Hovering flapping wing robot active stabilization wing twist modulation hummingbird

Introduction

The amazing agility of insects and hummingbirds has always fascinated the humans and, over the past 40 years, biologists have gradually uncovered the complex unsteady aerodynamic mechanisms leading to extraordinary aerodynamic forces generated by their flapping wings.^1–4 Simultaneously, the extreme miniaturization of avionics has made possible to consider building robots mimicking the behavior of insects and birds. This, together with the explosion of the demand in the drone market has generated a lot of interest in the engineering community, leading to impressive projects such as Delfly,⁵ Harvard’s Robobee,⁶ Festo’s Robotic Seagull, AeroVironment’s Nano Hummingbird,⁷ and flapping wing robots form University of Texas A&M⁸ and Konkuk University in Korea,⁹ to quote only a few.

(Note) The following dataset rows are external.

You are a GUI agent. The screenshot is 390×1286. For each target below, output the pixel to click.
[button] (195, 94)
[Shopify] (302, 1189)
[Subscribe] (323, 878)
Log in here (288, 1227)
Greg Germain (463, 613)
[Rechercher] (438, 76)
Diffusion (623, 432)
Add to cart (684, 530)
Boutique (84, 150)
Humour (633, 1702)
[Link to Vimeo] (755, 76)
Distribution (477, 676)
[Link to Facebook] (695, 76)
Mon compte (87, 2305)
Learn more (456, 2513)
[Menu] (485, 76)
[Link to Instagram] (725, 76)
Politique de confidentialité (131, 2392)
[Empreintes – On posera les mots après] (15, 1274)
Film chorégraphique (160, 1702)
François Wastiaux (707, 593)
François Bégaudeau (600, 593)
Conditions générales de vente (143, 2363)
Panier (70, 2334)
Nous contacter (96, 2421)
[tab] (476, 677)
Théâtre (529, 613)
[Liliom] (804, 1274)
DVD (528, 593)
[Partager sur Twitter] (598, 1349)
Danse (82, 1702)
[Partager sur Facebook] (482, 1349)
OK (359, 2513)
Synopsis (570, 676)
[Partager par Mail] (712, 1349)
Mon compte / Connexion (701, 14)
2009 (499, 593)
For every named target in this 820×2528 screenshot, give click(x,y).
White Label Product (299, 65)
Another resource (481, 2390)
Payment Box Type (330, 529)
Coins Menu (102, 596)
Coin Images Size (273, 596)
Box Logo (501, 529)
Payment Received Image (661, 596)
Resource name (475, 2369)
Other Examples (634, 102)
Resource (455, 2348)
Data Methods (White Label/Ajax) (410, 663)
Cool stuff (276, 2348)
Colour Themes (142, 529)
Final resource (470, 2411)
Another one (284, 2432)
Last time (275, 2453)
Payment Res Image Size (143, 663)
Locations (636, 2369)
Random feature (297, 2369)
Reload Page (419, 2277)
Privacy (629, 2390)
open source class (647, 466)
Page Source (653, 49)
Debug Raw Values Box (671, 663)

Beyond the mere curiosity of mimicking nature, it is believed that the ornithopters will eventually outperform in agility the best quadcopters. Figure 1 compares the wing length versus mass and the flapping frequency versus wing length of hummingbirds¹⁰ with their robotics counterparts; one observes that the flapping frequency versus wing length data of robotic ornithopters fit well those of the birds, while the wing length versus mass diagram indicates that for a given wing length, living hummingbirds have a mass nearly half of that of the robotic ones, which gives a clear indication that nature is still more efficient than technology. Note also that due to the complexity involved in mimicking all degrees of freedom of natural hummingbirds, the wings of the robotic system have a single degree of freedom which sweeps the wing in the stroke plane and the camber is achieved passively, leading to symmetrical trajectories for the upstroke and downstroke at hovering. On the contrary, living hummingbirds have additional degrees of freedom allowing the trajectory to deviate from the stroke plane (leading oval patterns and non-symmetrical contributions to the lift during upstroke and downstroke) and modify actively the camber.

Figure 1.

Wing length versus mass and flapping frequency versus wing length of robotic and living hummingbirds (adapted from Greenewalt¹⁰).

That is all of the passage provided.